PROBLEMS TO WORK ON →
• a. Answer these questions from the article on writing C code for the 8051, one answer per line and marked the same way:
(i) Which compiler comes with the Keil Developer's Kit?
(ii) Which two requirements for 8051 software does the C language not support?
(iii) For which course will this software be used?
• b. Continue the article on writing C code for the 8051, starting after its last sentence.

READING PASSAGE →
•••
Writing C Code for the 8051
by Matthew Kramer About the Keil Compiler

Keil Software (http://www.keil.com/) publishes one of the most complete development tool suites for 8051 software, which is used throughout industry. For development of C code, their Developer's Kit product includes their C51 compiler, as well as an integrated 8051 simulator for debugging. A demonstration version of this product is available on their website, but it includes several limitations (see next section). This is the software that will be used for CECS-347.

The C programming language was designed for computers, though, and not embedded systems. It does not support direct access to registers, nor does it allow for the reading and setting of single bits, two very important requirements for 8051 software. In addition, most software developers are acustomed to writing programs that will by executed by an operating system, which provides system calls the program may use to access the hardware. However, much code for the 8051 is written for direct use on the processor, without an operating system. To support this, the Keil compiler has added several extensions to the C language to replace what might have normally been implemented in a system call, such as the connecting of interrupt handlers.
•••
GIVEN DATA →

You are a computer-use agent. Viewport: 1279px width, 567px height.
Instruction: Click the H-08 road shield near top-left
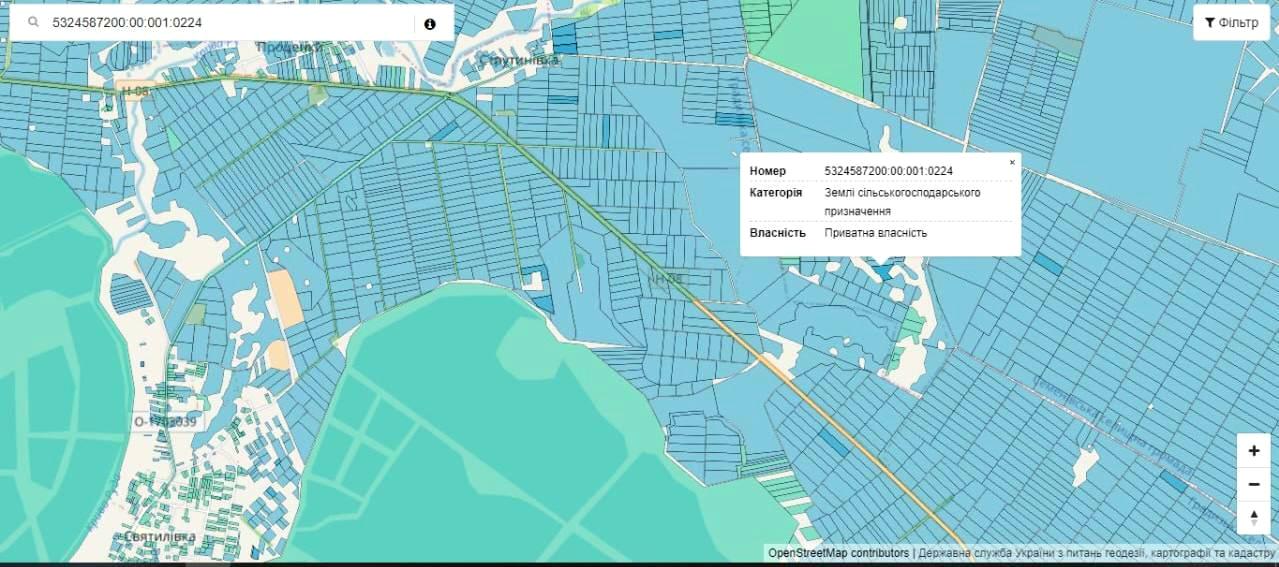click(x=134, y=91)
•••
PER-TASK ANSWERS →
• a.
(i) The C51 compiler.
(ii) Direct access to registers, and reading and setting single bits.
(iii) CECS-347.

• b.
The purpose of this manual is to further explain the limitations of the Keil compiler, the modifications it has made to the C language, and how to account for these in developing software for the 8051 microcontroller.

Keil Limitations

There are several very important limitations in the evaluation version of Keil's Developer's Kit that users need be aware of when writing software for the 8051.

Object code must be less than 2 Kbytes

The compiler will compile any-sized source code file, but the final object code may not exceed 2 Kbytes. If it does, the linker will refuse to create a final binary executable (or HEX file) from it. Along the same lines, the debugger will refuse any files that are over 2Kbytes, even if they were compiled using a different software package.

Few student projects will cross this 2Kbyte threshold, but programmers should be aware of it to understand why code may no longer compile when the project grows too large.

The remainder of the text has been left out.